Kael's violet-lit eyes stared back, unreadable.

"You don't remember, do you?" The leader's voice lowered. "No memories, no emotions… just that flicker of drive. That thing they left behind. Purpose."

A pause.

He tilted his head slightly, a faint smile touching his lips.

"I used to know you. Before all this."

Kael didn't flinch—but his gaze narrowed, as if trying to scan his face for fragments of something lost.

"You've been recycled," the man continued, voice musing, almost nostalgic. "Cleaned out. Rewritten."

He rose slowly, glancing around the broken square. Smoke still drifted upward in slow curls. The city's lights flickered in the distance.

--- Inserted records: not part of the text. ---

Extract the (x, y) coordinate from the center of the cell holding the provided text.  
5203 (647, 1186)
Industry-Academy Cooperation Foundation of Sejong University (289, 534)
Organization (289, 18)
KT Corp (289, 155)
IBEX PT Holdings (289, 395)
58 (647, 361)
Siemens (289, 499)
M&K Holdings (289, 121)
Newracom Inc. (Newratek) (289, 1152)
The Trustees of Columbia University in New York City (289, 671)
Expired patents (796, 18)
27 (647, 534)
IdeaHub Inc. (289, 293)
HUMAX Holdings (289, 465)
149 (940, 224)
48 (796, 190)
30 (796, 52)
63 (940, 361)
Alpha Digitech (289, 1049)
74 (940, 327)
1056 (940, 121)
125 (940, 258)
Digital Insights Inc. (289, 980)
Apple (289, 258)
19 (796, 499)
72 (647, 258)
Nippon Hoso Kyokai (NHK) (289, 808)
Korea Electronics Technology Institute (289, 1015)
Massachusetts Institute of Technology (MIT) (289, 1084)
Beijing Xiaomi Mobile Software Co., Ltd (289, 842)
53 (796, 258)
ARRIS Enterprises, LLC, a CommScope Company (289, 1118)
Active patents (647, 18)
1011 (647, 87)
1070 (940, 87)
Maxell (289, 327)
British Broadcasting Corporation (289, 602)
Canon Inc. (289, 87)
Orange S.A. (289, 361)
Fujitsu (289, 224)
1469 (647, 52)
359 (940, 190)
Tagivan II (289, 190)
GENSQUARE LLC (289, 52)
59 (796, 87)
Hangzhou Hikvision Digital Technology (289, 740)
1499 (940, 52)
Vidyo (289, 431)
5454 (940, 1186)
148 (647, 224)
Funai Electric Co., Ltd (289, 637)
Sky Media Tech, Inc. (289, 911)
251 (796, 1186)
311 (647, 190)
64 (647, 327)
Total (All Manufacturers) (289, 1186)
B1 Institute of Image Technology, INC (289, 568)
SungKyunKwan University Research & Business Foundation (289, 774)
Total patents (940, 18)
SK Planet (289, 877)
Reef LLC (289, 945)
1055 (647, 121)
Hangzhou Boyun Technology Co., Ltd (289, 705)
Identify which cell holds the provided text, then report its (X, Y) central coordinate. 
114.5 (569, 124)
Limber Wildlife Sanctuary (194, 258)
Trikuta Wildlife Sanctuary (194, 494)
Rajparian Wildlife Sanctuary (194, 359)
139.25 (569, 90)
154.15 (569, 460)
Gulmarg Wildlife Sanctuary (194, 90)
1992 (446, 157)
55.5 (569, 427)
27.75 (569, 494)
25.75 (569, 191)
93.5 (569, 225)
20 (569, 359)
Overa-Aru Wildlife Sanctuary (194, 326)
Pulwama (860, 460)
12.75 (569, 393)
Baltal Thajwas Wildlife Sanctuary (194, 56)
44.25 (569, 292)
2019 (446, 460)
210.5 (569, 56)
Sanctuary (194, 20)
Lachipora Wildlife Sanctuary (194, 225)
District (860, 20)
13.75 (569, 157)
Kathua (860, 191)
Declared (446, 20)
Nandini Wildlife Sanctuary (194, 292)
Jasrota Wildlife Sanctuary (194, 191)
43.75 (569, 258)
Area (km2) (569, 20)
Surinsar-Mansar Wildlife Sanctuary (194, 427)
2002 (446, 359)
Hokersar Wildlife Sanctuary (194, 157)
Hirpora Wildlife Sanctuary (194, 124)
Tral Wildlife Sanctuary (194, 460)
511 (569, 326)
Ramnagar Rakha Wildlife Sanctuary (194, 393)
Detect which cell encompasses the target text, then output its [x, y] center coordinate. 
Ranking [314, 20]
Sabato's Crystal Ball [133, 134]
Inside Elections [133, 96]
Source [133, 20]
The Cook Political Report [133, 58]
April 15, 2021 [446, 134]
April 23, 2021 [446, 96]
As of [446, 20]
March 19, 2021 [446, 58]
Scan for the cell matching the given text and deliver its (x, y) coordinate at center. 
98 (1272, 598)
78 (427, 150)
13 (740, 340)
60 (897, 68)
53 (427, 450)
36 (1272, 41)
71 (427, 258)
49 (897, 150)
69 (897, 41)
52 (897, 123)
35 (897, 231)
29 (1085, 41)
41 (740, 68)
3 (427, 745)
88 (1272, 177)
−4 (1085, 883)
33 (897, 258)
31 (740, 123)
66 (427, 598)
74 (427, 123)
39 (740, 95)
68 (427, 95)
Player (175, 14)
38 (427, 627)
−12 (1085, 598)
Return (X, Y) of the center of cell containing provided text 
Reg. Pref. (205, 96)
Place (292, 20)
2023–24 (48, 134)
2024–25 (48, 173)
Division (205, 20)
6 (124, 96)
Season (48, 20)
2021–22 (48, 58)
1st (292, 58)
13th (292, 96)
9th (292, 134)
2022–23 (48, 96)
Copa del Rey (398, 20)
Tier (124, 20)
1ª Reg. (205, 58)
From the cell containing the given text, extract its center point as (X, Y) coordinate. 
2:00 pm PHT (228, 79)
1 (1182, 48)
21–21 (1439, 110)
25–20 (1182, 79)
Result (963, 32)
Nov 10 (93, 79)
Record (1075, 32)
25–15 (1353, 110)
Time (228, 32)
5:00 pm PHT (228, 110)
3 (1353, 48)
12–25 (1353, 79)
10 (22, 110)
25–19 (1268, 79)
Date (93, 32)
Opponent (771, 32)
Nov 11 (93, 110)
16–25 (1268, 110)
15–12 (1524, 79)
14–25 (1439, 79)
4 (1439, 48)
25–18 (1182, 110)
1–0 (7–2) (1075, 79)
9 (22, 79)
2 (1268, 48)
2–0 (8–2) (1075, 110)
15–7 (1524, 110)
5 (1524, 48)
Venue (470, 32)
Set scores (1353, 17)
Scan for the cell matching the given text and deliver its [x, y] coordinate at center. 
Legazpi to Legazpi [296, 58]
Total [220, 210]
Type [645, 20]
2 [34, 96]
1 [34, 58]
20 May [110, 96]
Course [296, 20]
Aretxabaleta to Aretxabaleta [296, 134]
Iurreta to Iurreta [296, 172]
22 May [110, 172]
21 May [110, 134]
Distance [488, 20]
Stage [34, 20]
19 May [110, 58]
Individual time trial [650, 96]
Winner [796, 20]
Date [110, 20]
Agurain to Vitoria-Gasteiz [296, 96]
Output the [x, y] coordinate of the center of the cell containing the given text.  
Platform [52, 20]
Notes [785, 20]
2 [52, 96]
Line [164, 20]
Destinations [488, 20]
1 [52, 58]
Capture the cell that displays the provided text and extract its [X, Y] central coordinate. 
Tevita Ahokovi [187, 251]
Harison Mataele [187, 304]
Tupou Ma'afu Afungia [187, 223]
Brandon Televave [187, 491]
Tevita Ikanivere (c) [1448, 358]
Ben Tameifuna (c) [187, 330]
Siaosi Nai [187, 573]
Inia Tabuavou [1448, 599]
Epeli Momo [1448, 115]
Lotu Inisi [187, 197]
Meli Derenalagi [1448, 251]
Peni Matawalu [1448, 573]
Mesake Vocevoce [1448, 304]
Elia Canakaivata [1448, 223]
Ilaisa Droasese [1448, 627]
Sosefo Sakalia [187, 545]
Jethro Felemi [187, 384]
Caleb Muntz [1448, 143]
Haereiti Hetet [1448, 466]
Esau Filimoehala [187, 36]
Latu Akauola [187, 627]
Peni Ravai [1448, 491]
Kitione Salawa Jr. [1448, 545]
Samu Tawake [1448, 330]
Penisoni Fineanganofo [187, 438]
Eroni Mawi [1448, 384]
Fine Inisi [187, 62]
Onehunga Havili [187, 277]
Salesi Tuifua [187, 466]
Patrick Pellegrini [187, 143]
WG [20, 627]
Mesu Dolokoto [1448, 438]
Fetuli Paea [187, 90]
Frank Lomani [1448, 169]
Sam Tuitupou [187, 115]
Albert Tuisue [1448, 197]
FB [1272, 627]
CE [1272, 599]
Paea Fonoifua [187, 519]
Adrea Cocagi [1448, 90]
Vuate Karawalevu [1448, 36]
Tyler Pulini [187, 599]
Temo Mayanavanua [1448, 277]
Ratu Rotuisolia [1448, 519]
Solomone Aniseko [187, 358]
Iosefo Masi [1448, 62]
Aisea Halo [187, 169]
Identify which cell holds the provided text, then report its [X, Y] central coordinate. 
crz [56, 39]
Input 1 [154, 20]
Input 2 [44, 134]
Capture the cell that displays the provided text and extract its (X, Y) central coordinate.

"They say this place was once built to withstand anything," he muttered. "They were wrong."

He stepped forward, standing directly over Kael now. Looming. Calm.

"You feel it too, don't you? That something's… off. That this world isn't as it seems."

He crouched again, voice lowering.

"There was a time the world was kept in balance. Not by peace. Not by power. But by… hunger."

Kael's fingers twitched. The markings on his skin pulsed faintly.

The man smiled, eyes glowing faintly violet.

"You think Devourers are monsters. But you've never asked why we exist. Or what we really feed on."

He leaned in slightly.

"Excess," he whispered. "Excess emotion. Excess power. Excess humanity."

Kael's mind processed it in silence—words vague, yet too sharp to ignore.

"And when that excess grows too great," the leader said, standing again, "something needs to take the weight."

He began to walk, slowly, hands folded behind his back.

"They feared us. Then they tried to control us. Then they invited us back." A pause. "All of this—cycles. Lies. Forgotten pacts."

Kael finally sat upright, arms shaking.

"You're part of it, you know," the leader said quietly. "You were made for this. You are this."

Kael looked up.

Not angry. Not afraid.

Just calculating.

The leader smiled faintly. "Still so quiet…"

He glanced skyward, then exhaled a slow breath.

"I don't need to fight you anymore," he said, almost dismissively. "Not yet."

Kael's hand clenched.

The man began to turn away, then paused mid-step.

"Oh… one last thing."

He didn't look back—but his voice grew cold.

"Next time… It wouldn't be just the devourers standing in your way."

A sharp gust of wind tore through the square—ash spiraling around them like whispers.

"And not all of them will be as kind as me."